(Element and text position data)
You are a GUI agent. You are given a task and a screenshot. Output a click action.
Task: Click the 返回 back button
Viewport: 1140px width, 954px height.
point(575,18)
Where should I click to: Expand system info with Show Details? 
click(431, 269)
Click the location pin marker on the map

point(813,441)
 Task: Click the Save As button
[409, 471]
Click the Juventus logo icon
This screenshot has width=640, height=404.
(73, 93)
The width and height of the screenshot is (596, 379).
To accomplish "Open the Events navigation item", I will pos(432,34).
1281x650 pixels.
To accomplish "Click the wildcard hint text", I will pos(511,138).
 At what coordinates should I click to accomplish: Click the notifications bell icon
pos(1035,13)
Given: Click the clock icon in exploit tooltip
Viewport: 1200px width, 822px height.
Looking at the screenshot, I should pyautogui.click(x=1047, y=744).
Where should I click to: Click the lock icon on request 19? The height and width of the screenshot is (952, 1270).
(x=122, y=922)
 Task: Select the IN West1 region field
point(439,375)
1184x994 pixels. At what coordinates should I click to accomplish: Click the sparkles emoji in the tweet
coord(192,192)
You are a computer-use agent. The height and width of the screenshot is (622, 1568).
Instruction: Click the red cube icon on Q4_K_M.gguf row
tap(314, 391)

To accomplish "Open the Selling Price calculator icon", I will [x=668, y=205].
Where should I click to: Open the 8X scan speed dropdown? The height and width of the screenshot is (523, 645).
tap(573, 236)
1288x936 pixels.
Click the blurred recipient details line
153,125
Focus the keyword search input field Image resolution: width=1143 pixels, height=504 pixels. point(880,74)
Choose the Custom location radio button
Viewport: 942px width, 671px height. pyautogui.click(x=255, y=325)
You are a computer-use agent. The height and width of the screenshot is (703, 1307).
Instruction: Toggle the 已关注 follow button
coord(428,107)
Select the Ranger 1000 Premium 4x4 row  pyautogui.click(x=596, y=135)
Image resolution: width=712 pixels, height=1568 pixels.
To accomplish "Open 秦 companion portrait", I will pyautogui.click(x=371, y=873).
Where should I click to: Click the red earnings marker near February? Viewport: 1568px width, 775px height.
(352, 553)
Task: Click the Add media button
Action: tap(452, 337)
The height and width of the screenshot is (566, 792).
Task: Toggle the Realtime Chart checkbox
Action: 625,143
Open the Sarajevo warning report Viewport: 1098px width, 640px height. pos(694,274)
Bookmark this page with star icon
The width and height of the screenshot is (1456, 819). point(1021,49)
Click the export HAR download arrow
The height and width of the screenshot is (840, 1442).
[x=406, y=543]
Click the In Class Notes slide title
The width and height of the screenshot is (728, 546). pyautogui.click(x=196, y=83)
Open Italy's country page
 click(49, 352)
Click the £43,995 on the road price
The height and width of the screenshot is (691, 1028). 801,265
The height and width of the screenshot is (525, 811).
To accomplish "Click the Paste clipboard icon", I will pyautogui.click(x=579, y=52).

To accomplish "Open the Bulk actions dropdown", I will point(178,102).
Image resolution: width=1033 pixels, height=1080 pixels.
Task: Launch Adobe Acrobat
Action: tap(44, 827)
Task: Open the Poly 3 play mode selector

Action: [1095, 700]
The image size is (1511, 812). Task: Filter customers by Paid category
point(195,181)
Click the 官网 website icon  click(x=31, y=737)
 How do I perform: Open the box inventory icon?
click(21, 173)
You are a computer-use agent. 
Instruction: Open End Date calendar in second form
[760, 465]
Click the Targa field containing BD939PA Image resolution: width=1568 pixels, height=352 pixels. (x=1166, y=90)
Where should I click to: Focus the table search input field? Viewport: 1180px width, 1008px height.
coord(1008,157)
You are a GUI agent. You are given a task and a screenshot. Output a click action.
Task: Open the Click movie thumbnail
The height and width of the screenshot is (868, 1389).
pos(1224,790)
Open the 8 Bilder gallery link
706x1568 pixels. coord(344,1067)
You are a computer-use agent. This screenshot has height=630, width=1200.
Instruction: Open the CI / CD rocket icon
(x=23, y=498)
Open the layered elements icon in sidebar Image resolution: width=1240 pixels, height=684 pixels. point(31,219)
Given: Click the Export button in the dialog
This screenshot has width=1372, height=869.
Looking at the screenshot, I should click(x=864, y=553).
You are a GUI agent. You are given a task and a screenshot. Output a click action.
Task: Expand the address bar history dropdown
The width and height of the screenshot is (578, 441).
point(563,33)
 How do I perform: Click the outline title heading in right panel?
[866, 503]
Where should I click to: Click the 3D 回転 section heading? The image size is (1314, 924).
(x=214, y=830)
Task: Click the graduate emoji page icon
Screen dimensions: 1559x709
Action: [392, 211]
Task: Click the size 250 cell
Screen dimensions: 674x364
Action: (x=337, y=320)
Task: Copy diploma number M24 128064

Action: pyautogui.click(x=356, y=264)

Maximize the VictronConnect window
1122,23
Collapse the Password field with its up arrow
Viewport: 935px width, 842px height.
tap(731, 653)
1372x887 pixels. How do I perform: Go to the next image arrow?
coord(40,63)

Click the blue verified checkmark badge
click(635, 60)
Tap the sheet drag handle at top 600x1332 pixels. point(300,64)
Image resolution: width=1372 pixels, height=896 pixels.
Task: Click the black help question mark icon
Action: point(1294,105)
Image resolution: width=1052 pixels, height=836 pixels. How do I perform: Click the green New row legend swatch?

▶ **Given request**: Reproduce the part of the entries that opens with the line containing "Task: Click the size 250 cell" and closes with the final line of the entries, copying every line character for character.

▶ **Answer to the problem**:
Task: Click the size 250 cell
Screen dimensions: 674x364
Action: (x=337, y=320)
Task: Copy diploma number M24 128064

Action: pyautogui.click(x=356, y=264)

Maximize the VictronConnect window
1122,23
Collapse the Password field with its up arrow
Viewport: 935px width, 842px height.
tap(731, 653)
1372x887 pixels. How do I perform: Go to the next image arrow?
coord(40,63)

Click the blue verified checkmark badge
click(635, 60)
Tap the sheet drag handle at top 600x1332 pixels. point(300,64)
Image resolution: width=1372 pixels, height=896 pixels.
Task: Click the black help question mark icon
Action: point(1294,105)
Image resolution: width=1052 pixels, height=836 pixels. How do I perform: Click the green New row legend swatch?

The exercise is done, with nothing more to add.